料金引き下げの具体策としては、「料金プランの多様化」(データ通信の利用が少ない人向けの低料金コースを設定)、「端末代の透明化」(端末の値引き販売の縮小と引き換えに通信料を値下げ)、「格安スマホの普及」(政府による後押し)などが挙がっています。
現在、携帯市場はNTTドコモ、KDDI(au)、ソフトバンクの3社でほとんどの利用者を分け合っているわけですが、そもそも政府(総務省)には、携帯料金を決める権限はありませんし、大手3社にとって、提案されることの多くは「余計なお世話」という話です。

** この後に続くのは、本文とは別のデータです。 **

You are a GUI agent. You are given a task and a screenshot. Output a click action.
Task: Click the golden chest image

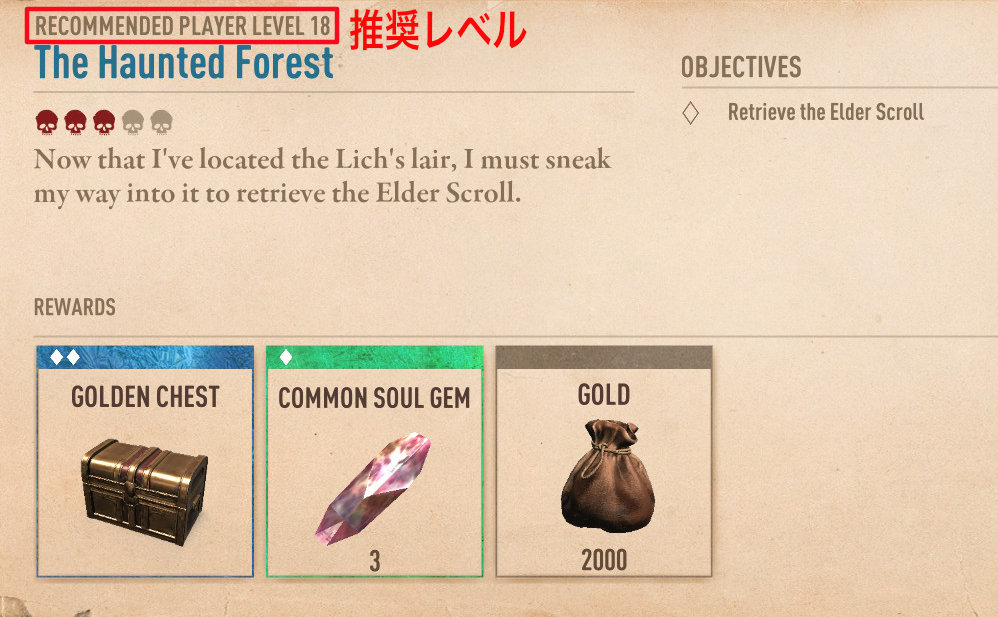tap(144, 491)
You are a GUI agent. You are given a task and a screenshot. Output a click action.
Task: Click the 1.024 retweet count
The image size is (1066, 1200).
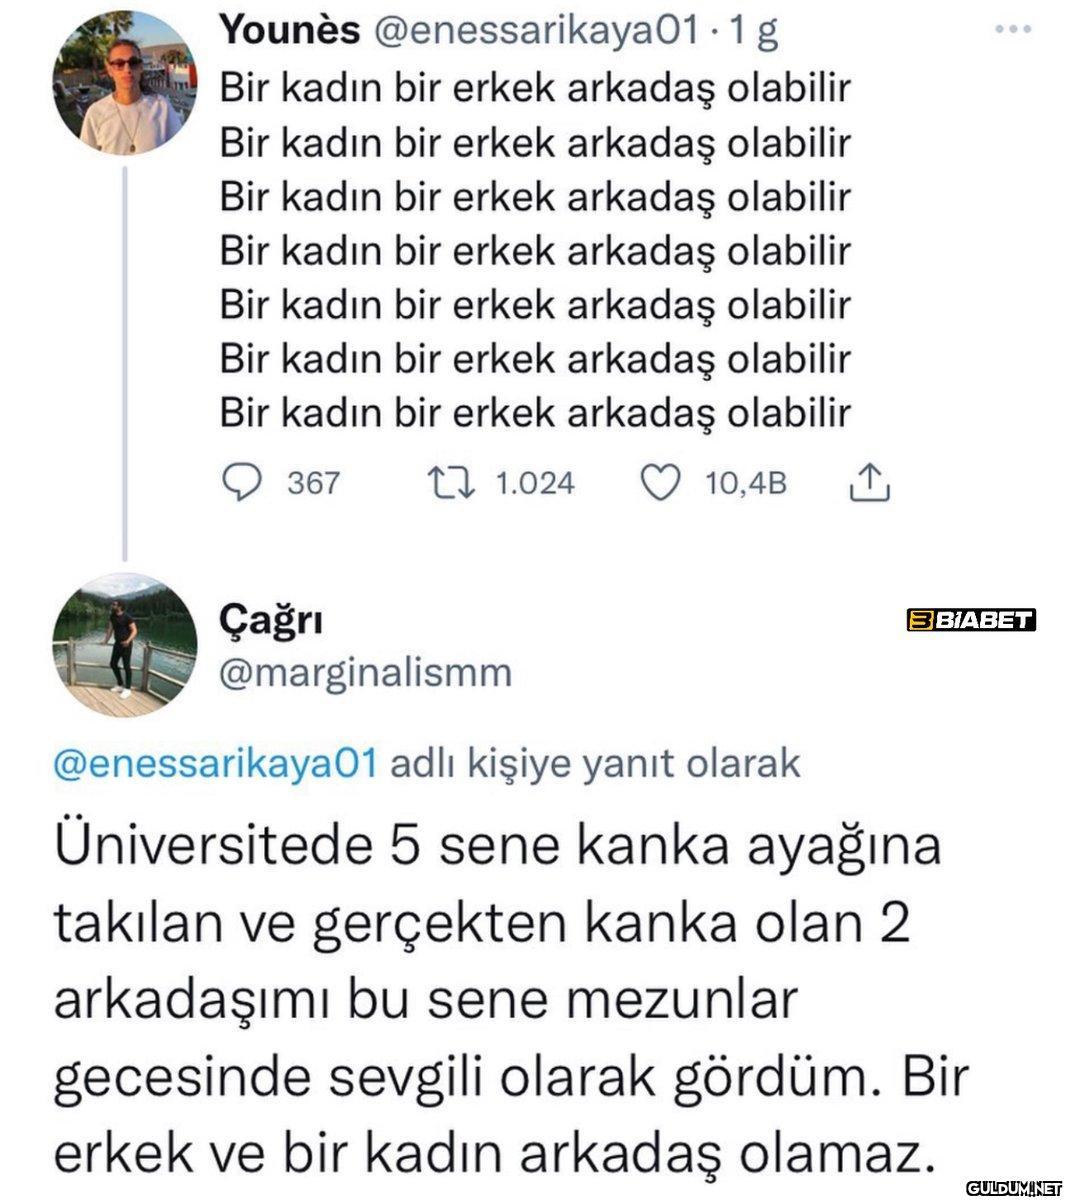(x=535, y=484)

KDDIの田中孝司社長は新商品発売イベントで「政府の声も真摯(しんし)に聴くが、携帯電話の料金は認可制ではないので、競争下で自分たちで頭を使って判断していく」と強調していますし、NTTドコモの加藤薫社長も(携帯電話料金が高すぎる、という指摘に対し)「スマートフォンでできることが増えた」と話し、低料金プランなどに慎重な姿勢を見せています。要するに、有識者会議でどんな結論が出ても、携帯会社には従う義務はないのです。
携帯料金が下がらない状況を変えるもう一つの案が、今回のニュース、M&A規制です。政府は携帯3社がこれ以上「強大」にならないようにして、競争がしやすい環境をつくろうとしているのです。今日から総務省のウェブサイトなどで、この通信大手のM&A規制に関する政令、省令案についての意見を募っています。来年5月からの施行を予定しています。
みなさんはどう思われますか。携帯電話会社、利用者、施政者、どの立場で考えるかによって見方が大きく違ってきそうですね。こうした白黒はっきりつけられないテーマこそ、面接やグループディスカッションの「準備体操」にピッタリ。経済面の小さなニュースには、そういった「お題」がいろいろあります。自分の志望業界にかかわるものはもちろん、白黒つけづらそうな話だな、とひっかかる記事があったら、ぜひ過去のニュースを検索するなどして、自分なりの考えを言えるようにしておきましょう。